Blood, Bones and Organs: The Gruesome ‘Red Market’

Blood, Bones and Organs: The Gruesome ‘Red Market’

WBEZ brings you fact-based news and information. Sign up for our newsletters to stay up to date on the stories that matter.

Journalist Scott Carney figures he’s worth about $250,000, but that number isn’t based on his savings or his assets; it’s what Carney thinks his body would fetch if it were broken down into individual parts and sold on what he calls the “red market.”

In his new book, also called The Red Market, Carney explores the shadowy but lucrative global marketplace for blood, bones and organs. He tells NPR’s Melissa Block that despite being underground, there’s no question the red market is thriving.

“It’s really hard to get accurate figures on what the illegal market is on body parts, but I’m figuring it’s definitely in the billions of dollars,” Carney says.

‘When You’re At Your Most Desperate Place … The Brokers Come In’

As part of his research, Carney visited an Indian refugee camp for survivors of 2004’s massive tsunami. Today, the camp is known by the nickname Kindeyvakkam, or Kidneyville, because of how common it is for the women who live there to sell their kidneys.

“The women are just lined up,” Carney says. “They have their exposed midriffs and there are all these kidney extraction scars because when the tsunami happened, all these organ brokers came in and realized there were a lot of people in very desperate situations and they could turn a lot of quick cash by just convincing people to sell their kidneys.”

The buying and selling of organs is against the law in almost every country, but Carney says the market has managed to grow thanks to the dire situations many of its donors find themselves in.

“When you’re at your most desperate place is when the brokers come in,” Carney says. “One of these women, her name was Rani, gave up a kidney because her daughter had actually tried to commit suicide because she was in a very difficult marriage … In order to treat her, the hospital needed a certain amount of cash — I think it was about $1000 — and [Rani] didn’t have any money so she did the only thing she could, which was to sell her kidney because an organ broker just sort of approached her very quickly. And that’s a pretty common situation. ”

The Black Gold Market

In his book, Carney also delves into the marketplace for human hair, known as “black gold.”
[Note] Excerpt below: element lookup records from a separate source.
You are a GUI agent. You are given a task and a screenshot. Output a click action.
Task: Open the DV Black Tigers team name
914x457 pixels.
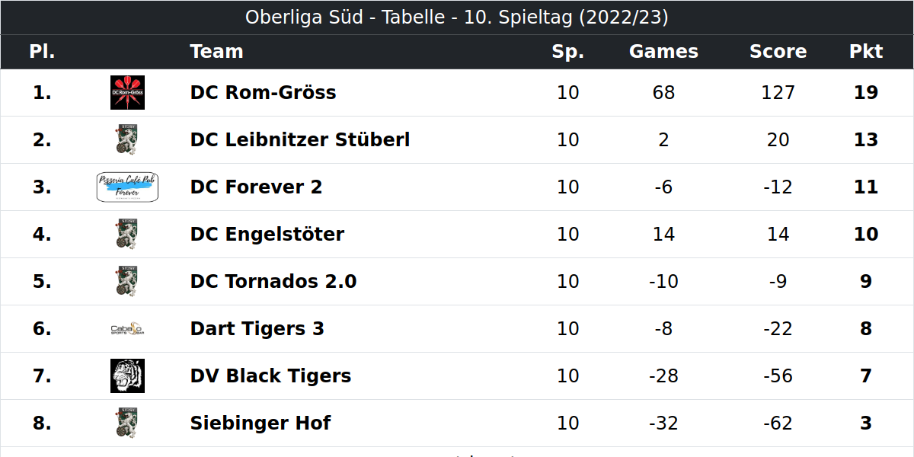pos(270,376)
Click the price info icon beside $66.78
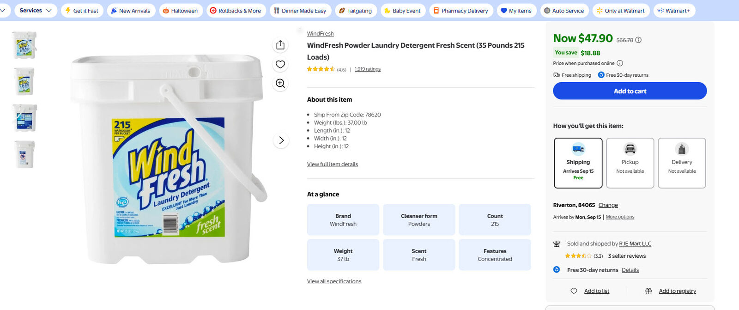Viewport: 739px width, 310px height. [x=638, y=40]
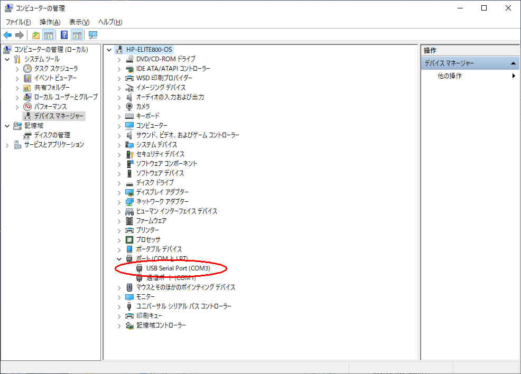Open イベント ビューアー in the left tree

pos(55,78)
“It is amazingly valuable,” he says. “The market is about $900 million around the world, and about 40 percent of [that] hair is sold for human extensions.”

Many of those transactions take place at the Sri Tirumala Temple in southern India, where people give their hair to the god Vishnu as an act of humility.

“I went there about two years ago and had my head shaved with probably about 1,000 other people,” Carney says. “These women came, swept up the hair and threw it into these giant steel vats. [The hair] eventually gets combed and sorted and sold at an auction, and shipped out to the international market.”

Hair collected in a single cut from a person’s head, known as “remy,” is used all over the world for hair extensions. But the shorter hair, often shorn from men, serves a very different purpose.

“Most of the hair that gets shorn is from men,” Carney says. “That gets sold to chemical companies and gets reduced to an amino acid called L-cystine, which is used as a leavening agent in baking goods.”

The Body As Commodity

In his book, Carney argues that part of what makes red market transactions ethically troubling is the role different social classes play in the whole operation.

“One of the very foundational concepts of the book is when people, say, give an organ … it’s always going to a richer person and, oftentimes, it’s going to a person in another country,” Carney says. “It’s reduced to commerce so quickly.”

He says if he had his way, every bag of blood, organ transport and egg donation would be tagged with the donor’s name.

“We have to look at the beginning of the supply chain,” Carney says. “We have to be sure we’re getting these things ethically and not just assume that we’re being ethical.”

And while revoking a donor’s right to anonymity could mean they don’t donate at all, Carney says we also need to consider the alternative.

“You will see donations plummet,” he says. “But on the other hand, if you were allowing crimes on the magnitude of literally whole villages selling their kidneys, who are we protecting?”